RECORDS SUPPLIED:
____________

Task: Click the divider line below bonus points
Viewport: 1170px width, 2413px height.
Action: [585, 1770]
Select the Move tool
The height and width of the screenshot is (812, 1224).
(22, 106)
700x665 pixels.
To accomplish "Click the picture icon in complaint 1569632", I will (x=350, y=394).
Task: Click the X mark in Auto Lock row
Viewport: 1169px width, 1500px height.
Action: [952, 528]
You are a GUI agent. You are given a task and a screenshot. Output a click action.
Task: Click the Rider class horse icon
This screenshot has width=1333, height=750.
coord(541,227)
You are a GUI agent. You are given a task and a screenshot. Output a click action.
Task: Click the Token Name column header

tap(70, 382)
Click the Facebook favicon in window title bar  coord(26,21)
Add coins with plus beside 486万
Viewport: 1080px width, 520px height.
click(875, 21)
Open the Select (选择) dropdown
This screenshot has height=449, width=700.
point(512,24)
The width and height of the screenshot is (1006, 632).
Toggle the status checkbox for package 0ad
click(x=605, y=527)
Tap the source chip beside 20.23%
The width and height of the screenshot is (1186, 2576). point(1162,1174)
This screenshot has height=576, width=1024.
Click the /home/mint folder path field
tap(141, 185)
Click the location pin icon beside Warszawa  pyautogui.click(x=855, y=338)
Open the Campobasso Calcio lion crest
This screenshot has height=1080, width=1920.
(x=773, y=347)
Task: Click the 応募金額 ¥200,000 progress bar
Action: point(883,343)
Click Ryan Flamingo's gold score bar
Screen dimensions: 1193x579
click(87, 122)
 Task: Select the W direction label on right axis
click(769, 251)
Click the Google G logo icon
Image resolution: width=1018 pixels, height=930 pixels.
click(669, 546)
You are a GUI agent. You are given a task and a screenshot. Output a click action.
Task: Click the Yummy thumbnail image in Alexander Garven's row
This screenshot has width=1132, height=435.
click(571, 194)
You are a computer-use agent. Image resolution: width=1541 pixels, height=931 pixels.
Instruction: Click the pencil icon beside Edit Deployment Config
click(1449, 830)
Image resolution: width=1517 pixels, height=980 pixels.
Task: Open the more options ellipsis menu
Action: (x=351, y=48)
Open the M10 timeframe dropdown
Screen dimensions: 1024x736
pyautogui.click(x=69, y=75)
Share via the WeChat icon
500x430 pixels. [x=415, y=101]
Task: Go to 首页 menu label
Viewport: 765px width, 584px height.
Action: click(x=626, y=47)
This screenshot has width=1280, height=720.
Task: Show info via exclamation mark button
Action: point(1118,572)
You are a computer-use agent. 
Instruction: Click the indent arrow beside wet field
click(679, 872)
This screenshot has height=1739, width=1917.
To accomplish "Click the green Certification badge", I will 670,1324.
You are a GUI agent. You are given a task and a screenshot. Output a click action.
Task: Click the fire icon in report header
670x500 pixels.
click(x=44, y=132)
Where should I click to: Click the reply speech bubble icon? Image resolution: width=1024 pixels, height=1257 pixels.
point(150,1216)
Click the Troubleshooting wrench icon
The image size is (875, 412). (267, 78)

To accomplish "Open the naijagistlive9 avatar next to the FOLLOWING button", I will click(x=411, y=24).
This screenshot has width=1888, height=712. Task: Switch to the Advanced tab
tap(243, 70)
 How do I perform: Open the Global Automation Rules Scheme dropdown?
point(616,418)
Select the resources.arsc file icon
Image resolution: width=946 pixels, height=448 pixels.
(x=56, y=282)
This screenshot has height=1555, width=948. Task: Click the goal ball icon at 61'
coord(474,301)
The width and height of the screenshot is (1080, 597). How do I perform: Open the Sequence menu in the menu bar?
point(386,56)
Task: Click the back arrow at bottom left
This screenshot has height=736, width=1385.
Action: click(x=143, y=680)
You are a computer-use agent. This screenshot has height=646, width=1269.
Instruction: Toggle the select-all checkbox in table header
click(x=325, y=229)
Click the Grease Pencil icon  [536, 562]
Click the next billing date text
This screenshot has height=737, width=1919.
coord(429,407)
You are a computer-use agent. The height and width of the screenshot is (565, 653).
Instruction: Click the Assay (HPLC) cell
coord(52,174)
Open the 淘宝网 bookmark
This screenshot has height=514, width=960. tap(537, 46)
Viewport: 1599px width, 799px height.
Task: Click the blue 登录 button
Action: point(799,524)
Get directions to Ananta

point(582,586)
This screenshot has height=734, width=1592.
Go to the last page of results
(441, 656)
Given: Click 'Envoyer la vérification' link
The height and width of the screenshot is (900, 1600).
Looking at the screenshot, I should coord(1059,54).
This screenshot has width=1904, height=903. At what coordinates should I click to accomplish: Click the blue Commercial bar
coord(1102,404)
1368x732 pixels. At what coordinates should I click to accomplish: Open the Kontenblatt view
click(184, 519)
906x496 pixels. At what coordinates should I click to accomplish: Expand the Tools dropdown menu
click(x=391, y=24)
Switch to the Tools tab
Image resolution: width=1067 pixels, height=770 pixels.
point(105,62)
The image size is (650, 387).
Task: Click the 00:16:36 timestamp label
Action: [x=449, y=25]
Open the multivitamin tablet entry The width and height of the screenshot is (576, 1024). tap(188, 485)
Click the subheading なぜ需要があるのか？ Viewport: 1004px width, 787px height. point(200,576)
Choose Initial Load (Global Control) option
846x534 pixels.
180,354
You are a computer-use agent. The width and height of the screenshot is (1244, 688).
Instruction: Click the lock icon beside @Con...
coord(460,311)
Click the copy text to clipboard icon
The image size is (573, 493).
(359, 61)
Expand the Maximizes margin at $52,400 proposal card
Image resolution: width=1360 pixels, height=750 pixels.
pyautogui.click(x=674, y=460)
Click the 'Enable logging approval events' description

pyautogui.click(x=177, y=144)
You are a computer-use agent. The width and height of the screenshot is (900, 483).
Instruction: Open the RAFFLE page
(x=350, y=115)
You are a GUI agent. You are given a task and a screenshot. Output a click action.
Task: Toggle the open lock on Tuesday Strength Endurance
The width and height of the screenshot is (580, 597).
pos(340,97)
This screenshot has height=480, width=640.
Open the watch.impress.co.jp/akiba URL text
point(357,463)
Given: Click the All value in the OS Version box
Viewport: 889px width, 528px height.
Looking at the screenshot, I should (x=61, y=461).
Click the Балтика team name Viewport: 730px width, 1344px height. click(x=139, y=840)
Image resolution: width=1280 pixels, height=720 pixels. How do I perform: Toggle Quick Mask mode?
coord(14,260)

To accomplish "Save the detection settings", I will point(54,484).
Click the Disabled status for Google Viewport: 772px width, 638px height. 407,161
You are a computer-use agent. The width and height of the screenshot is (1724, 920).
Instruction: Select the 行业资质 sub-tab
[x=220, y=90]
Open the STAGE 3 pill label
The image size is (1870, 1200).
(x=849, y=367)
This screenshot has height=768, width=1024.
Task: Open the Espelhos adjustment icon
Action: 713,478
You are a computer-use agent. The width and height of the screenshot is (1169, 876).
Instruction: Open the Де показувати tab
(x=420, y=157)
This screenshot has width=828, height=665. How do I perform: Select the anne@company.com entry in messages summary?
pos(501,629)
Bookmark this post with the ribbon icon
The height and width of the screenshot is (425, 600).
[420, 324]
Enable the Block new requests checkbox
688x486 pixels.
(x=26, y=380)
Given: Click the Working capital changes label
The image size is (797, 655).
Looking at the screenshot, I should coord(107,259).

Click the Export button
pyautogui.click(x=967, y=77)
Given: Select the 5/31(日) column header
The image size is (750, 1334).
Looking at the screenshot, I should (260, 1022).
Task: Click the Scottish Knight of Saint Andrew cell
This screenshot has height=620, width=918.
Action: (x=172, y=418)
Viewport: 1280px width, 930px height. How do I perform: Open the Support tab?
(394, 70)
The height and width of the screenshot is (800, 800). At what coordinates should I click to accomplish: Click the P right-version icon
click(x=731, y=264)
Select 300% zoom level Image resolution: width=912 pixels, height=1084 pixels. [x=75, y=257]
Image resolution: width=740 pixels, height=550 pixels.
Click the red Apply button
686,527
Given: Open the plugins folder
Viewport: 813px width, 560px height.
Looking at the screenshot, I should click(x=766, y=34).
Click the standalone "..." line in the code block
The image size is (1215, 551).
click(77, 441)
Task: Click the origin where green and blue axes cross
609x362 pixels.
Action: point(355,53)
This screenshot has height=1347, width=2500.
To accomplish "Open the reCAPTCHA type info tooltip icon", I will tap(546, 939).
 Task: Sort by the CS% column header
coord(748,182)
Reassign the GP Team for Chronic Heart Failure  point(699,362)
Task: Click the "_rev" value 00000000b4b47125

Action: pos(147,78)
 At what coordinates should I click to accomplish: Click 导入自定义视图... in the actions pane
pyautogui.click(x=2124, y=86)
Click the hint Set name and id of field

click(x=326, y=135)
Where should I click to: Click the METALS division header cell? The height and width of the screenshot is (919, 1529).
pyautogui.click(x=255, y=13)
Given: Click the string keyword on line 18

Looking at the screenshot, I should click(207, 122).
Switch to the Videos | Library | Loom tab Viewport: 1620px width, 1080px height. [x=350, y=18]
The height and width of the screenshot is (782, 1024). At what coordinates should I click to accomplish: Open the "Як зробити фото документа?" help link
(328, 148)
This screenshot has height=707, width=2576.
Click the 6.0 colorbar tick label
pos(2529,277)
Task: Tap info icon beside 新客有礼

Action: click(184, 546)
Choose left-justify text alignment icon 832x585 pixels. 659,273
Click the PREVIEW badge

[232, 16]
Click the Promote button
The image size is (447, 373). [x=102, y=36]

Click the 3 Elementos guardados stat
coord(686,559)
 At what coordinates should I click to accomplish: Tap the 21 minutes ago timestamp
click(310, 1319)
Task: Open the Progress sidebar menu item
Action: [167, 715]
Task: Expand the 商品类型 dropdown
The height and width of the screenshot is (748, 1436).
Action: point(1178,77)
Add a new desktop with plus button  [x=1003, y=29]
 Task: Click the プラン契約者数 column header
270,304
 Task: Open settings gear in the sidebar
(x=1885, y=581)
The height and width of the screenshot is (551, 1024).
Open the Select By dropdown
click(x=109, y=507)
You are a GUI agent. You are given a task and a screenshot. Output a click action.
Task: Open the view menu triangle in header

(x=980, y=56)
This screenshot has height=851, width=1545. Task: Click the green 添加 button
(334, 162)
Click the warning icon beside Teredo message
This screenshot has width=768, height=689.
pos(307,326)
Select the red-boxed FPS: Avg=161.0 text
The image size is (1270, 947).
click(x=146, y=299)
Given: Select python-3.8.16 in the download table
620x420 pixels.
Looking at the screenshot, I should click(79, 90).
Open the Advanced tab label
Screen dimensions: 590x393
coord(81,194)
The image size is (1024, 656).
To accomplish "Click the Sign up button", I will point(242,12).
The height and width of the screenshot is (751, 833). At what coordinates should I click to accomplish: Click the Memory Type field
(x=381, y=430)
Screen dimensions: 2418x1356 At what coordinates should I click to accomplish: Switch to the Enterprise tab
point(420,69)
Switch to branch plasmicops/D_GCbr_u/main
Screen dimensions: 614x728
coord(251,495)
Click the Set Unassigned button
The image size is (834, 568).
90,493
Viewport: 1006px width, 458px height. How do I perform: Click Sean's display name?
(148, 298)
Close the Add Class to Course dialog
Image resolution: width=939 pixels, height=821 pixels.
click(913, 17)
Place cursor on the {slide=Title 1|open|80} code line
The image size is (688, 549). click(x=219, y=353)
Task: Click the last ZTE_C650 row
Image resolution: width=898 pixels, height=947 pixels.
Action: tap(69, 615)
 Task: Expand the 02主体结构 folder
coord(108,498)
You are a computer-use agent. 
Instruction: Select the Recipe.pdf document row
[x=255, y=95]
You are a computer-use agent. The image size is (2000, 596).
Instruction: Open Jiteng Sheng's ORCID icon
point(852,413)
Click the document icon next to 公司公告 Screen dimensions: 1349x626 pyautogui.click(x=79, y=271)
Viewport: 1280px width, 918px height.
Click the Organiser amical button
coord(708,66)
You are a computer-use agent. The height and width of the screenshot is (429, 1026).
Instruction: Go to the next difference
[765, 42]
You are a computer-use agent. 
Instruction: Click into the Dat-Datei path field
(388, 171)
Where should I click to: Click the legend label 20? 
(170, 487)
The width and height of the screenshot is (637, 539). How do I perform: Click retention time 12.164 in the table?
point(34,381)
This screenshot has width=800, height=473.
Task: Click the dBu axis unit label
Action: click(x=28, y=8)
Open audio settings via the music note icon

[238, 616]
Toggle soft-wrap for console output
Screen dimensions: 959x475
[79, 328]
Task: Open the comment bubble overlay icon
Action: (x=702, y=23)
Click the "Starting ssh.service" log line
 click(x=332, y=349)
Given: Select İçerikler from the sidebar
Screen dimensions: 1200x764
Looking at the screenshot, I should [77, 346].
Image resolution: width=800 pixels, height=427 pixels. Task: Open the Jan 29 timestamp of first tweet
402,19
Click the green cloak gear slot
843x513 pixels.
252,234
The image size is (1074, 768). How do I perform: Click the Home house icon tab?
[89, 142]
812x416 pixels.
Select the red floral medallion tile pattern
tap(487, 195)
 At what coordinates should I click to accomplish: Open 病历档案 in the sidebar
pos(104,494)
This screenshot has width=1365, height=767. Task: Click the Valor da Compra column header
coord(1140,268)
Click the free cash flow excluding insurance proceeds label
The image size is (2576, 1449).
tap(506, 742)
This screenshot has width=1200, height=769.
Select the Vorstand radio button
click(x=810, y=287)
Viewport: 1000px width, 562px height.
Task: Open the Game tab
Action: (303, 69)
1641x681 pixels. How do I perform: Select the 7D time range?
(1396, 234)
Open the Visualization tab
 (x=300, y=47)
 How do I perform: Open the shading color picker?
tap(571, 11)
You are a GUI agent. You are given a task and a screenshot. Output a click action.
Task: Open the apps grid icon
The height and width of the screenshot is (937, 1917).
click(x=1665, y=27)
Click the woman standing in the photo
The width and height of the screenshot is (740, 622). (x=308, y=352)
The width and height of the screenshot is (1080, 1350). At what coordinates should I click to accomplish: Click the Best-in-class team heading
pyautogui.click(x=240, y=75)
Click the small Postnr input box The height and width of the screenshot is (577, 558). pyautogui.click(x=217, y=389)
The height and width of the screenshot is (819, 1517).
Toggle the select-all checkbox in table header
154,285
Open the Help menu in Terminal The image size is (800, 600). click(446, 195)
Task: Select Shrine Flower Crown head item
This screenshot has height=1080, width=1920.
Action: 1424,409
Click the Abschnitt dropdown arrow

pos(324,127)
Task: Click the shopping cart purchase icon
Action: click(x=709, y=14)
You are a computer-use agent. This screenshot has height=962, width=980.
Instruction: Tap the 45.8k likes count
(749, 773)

____________

DESCRIPTION OF THE TASK: Search the entries for the word "Google", then copy every line in which it is found.

SOLUTION FOR THIS EXERCISE:
Click the Google G logo icon
Click the Disabled status for Google Viewport: 772px width, 638px height. 407,161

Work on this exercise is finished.